None of those who gathered Wednesday at the South Florida National Cemetery, knew any of the 24 people whose ashes lay in wood urns lined up on a table.
But they snapped to attention and saluted. Or those who weren’t veterans held hands to hearts.
They sang God Bless America. And stood silently on a hot November morning as a lone bugler, standing off by himself, sent the sounds of taps through the trees in this hallowed ground west of Lantana.
The national nonprofit Missing in America Project was interring, with full military honors, the remains of 19 veterans and five spouses of veterans. All had lain unclaimed in South Florida funeral homes, some for decades.

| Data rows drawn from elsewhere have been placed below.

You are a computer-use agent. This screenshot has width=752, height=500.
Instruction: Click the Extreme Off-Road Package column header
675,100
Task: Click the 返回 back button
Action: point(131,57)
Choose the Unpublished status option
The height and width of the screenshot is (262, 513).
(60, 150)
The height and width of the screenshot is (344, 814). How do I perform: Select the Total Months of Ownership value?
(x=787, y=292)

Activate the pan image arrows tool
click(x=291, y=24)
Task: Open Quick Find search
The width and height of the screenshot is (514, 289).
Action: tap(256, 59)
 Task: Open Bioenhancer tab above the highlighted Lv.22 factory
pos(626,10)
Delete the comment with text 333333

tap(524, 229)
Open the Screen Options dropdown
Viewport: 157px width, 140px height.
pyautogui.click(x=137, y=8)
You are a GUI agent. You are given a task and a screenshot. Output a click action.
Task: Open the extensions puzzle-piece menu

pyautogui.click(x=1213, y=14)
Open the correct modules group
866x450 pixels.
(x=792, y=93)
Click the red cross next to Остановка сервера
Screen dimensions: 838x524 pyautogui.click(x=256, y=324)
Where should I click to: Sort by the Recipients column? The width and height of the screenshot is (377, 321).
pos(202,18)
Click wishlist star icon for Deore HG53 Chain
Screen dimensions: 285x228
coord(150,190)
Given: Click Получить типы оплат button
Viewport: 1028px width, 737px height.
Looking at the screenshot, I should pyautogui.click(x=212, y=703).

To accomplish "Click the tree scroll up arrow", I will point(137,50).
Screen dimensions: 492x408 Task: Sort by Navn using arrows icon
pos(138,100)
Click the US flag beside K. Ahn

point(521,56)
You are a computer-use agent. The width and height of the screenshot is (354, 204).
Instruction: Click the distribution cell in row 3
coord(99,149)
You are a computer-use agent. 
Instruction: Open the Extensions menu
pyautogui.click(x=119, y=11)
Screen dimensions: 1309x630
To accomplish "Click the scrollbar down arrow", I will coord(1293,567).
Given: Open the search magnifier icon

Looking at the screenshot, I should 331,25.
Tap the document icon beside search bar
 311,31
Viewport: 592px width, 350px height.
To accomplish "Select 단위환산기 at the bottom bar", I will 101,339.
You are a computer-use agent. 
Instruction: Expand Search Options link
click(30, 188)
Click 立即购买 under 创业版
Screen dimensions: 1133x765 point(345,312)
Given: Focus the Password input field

Statewide since 2012, the group has interred 340 unclaimed veterans, 124 spouses and one infant child of a veteran.
Florida coordinator Kathy Church said the group surveys area funeral homes for unclaimed remains. In some cases, Church said, relatives decided they just didn’t want the ashes. Or the family had a falling-out. Or a spouse who’d promised that ashes would be buried together, instead remarried, or moved away, or both.
She said some people were cremated under a county contract but no one came for them at all.
Of the 19 Wednesday, three were from the Vietnam era, one from Korea and 12 from World War II. Remarkably, three had served more than a century ago during World War I.
Army technician Theodore Roosevelt Grebey – born in 1914, five years after his namesake left the presidency – served during World War II. His ashes have lain unclaimed for more than 50 years since his death in 1968.
All 24 of these were from Broward and Miami-Dade counties. None were from Palm Beach, but they will lie in repose here, at the only official veterans’ cemetery in South Florida.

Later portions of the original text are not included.